# WORK ITEM
Top to bottom, give the entries again exactly as written.

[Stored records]
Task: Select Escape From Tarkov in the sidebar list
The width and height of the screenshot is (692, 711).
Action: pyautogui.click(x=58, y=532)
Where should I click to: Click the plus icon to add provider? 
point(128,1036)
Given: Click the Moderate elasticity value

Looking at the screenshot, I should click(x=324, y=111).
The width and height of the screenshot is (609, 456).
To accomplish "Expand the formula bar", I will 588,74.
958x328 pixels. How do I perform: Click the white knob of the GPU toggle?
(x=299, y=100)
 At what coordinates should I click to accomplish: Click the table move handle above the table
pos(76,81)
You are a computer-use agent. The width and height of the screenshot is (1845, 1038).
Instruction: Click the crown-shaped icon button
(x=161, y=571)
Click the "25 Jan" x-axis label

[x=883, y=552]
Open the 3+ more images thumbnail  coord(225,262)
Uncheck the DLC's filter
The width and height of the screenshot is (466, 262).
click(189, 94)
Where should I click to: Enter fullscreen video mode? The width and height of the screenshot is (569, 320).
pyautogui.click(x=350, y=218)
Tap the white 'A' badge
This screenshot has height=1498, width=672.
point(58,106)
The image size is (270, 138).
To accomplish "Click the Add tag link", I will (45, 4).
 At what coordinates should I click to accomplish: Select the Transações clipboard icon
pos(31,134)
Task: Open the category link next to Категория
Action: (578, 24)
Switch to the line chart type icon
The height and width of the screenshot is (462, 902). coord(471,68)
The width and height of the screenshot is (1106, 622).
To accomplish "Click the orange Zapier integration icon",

# TASK SOLUTION
Task: Select Escape From Tarkov in the sidebar list
The width and height of the screenshot is (692, 711).
Action: pyautogui.click(x=58, y=532)
Where should I click to: Click the plus icon to add provider? 
point(128,1036)
Given: Click the Moderate elasticity value

Looking at the screenshot, I should click(x=324, y=111).
The width and height of the screenshot is (609, 456).
To accomplish "Expand the formula bar", I will 588,74.
958x328 pixels. How do I perform: Click the white knob of the GPU toggle?
(x=299, y=100)
 At what coordinates should I click to accomplish: Click the table move handle above the table
pos(76,81)
You are a computer-use agent. The width and height of the screenshot is (1845, 1038).
Instruction: Click the crown-shaped icon button
(x=161, y=571)
Click the "25 Jan" x-axis label

[x=883, y=552]
Open the 3+ more images thumbnail  coord(225,262)
Uncheck the DLC's filter
The width and height of the screenshot is (466, 262).
click(189, 94)
Where should I click to: Enter fullscreen video mode? The width and height of the screenshot is (569, 320).
pyautogui.click(x=350, y=218)
Tap the white 'A' badge
This screenshot has height=1498, width=672.
point(58,106)
The image size is (270, 138).
To accomplish "Click the Add tag link", I will (45, 4).
 At what coordinates should I click to accomplish: Select the Transações clipboard icon
pos(31,134)
Task: Open the category link next to Категория
Action: (578, 24)
Switch to the line chart type icon
The height and width of the screenshot is (462, 902). coord(471,68)
The width and height of the screenshot is (1106, 622).
To accomplish "Click the orange Zapier integration icon",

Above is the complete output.